Unknown creator, American (created by)
Ernesto Magri (Baron Magri) (associated with)
M. Lavinia Warren (associated with)
Primo Magri (Count Magri) (associated with)
1900 – 1910 (Date manufactured/created)
4.25 in H X 2.5 in W
Ticket for the "Farewell Tour of the world renowned and original Mrs. Gen. Tom Thumb and the Wonderful Lilliputians."  The faded orange color ticket is undated, but is most likely from the early 1900s.  In the center of the ticket there is a sketched portrait of Mercy Lavinia Warren Stratton Magri, with her husband Count Primo Magri and brother-in-law, Baron Ernesto Magri on either side.  Lavinia Magri was better known by her stage name, "Mrs. Gen. Tom Thumb."  She married Magri after the death of her first husband, Charles S. Stratton, "Gen. Tom Thumb," but continued to use the stage name.  Below the portraits the text reads "This card and 15 cents will admit a school child under 12 yrs of age to the Grand Family and School Matinee.  See other publications for date and place of entertainment.  Two performances daily."  The reverse side features an image of Lavinia and the gentlemen next to her miniature coach and pair of ponies.  The caption states that it was a gift to her from Queen Victoria, and had been made in Dublin, Ireland, at a cost of $1000.
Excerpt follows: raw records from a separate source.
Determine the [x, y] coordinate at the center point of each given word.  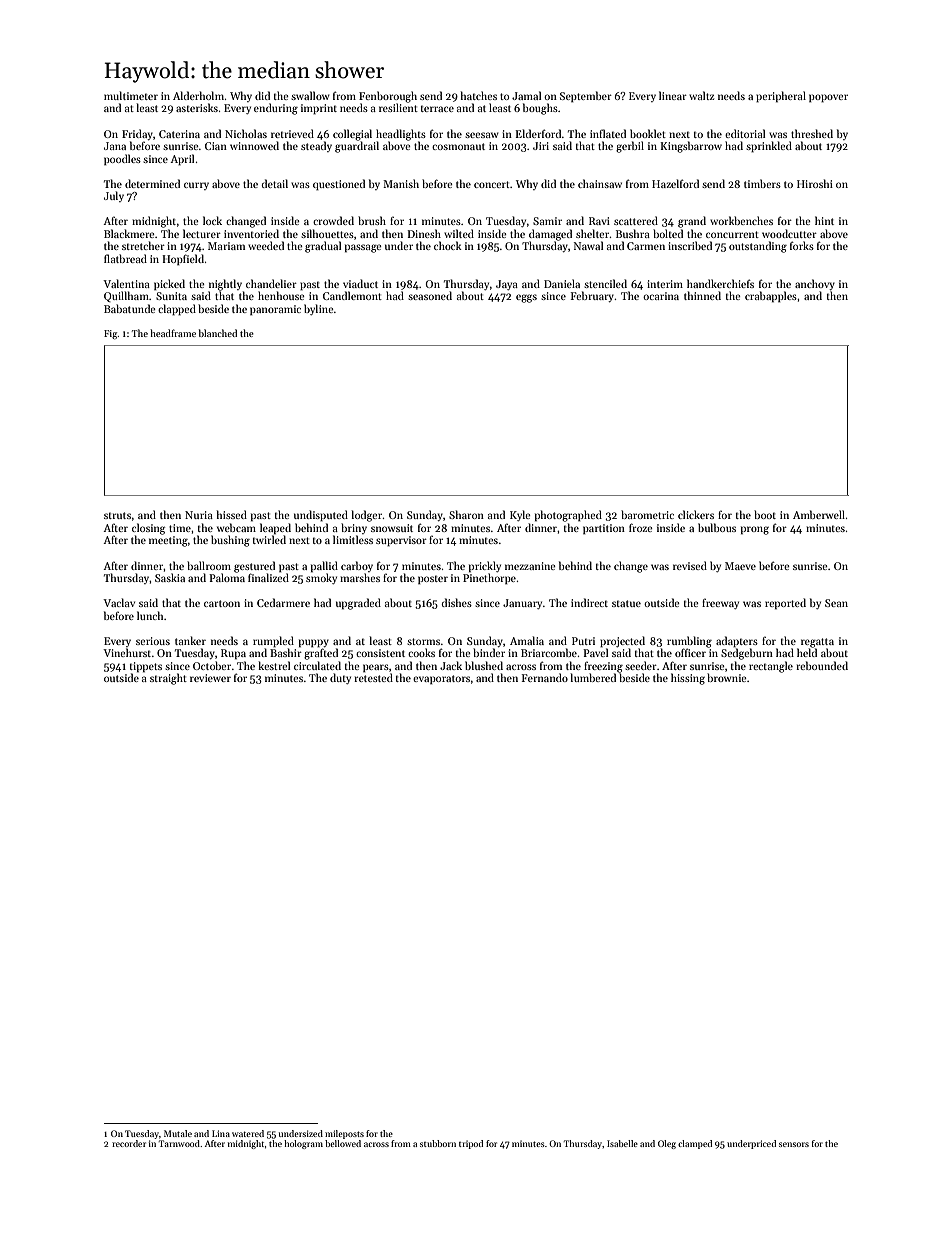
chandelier [271, 283]
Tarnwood [179, 1143]
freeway [720, 604]
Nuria [199, 515]
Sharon [466, 514]
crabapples [771, 296]
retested [373, 677]
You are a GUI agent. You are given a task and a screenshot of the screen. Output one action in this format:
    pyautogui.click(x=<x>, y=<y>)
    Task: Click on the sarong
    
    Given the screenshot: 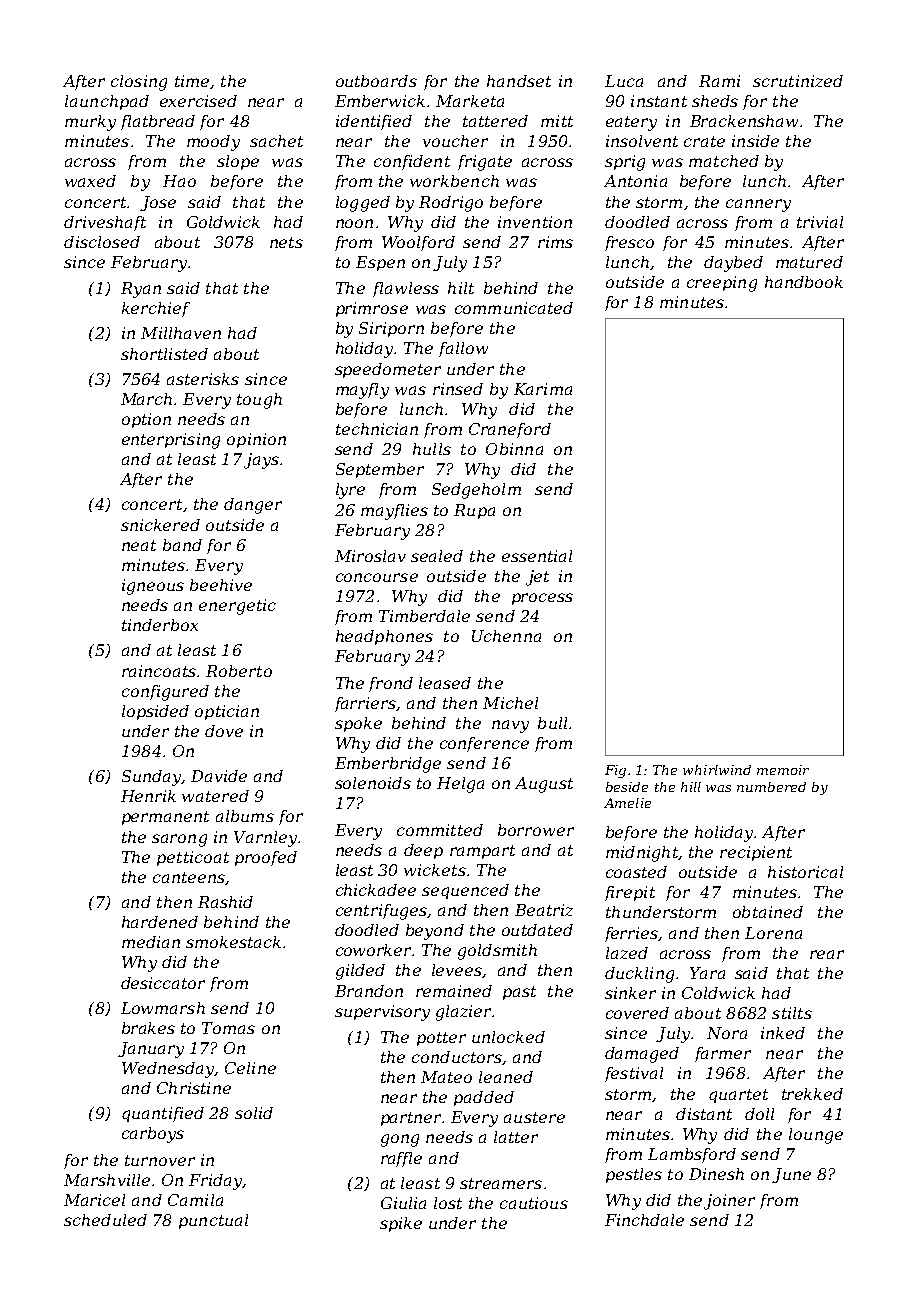 What is the action you would take?
    pyautogui.click(x=179, y=840)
M. Lavinia Warren was a well known entertainer, whose career spanned the 1860s to the early 1900s. She was born Mercy Lavinia Warren Bump on October 31, 1841, in Massachusetts. She married fellow entertainer Charles S. Stratton on February 10, 1863, and following his death in 1883, she married an Italian entertainer of a similar stature, Count Primo Magri, on April 6, 1885.   Warren was a schoolteacher originally but soon began her performance career on a river boat at a time when exhibiting people with dwarfism was profitable.  Warren signed with showman P. T. Barnum at age 21, along with her younger sister Minnie (Huldah) Warren, who also had dwarfism.   After her marriage to Stratton the two toured the country and around the world giving performances, becoming America's first international celebrity couple.  During Warren's second marriage, she and her husband also toured for many years and later operated a roadside stand in Middleboro, Massachusetts, her birthplace.  Lavinia Warren Stratton Magri died on November 25, 1919, and was buried beside Stratton at Mountain Grove Cemetery in Bridgeport, Connecticut.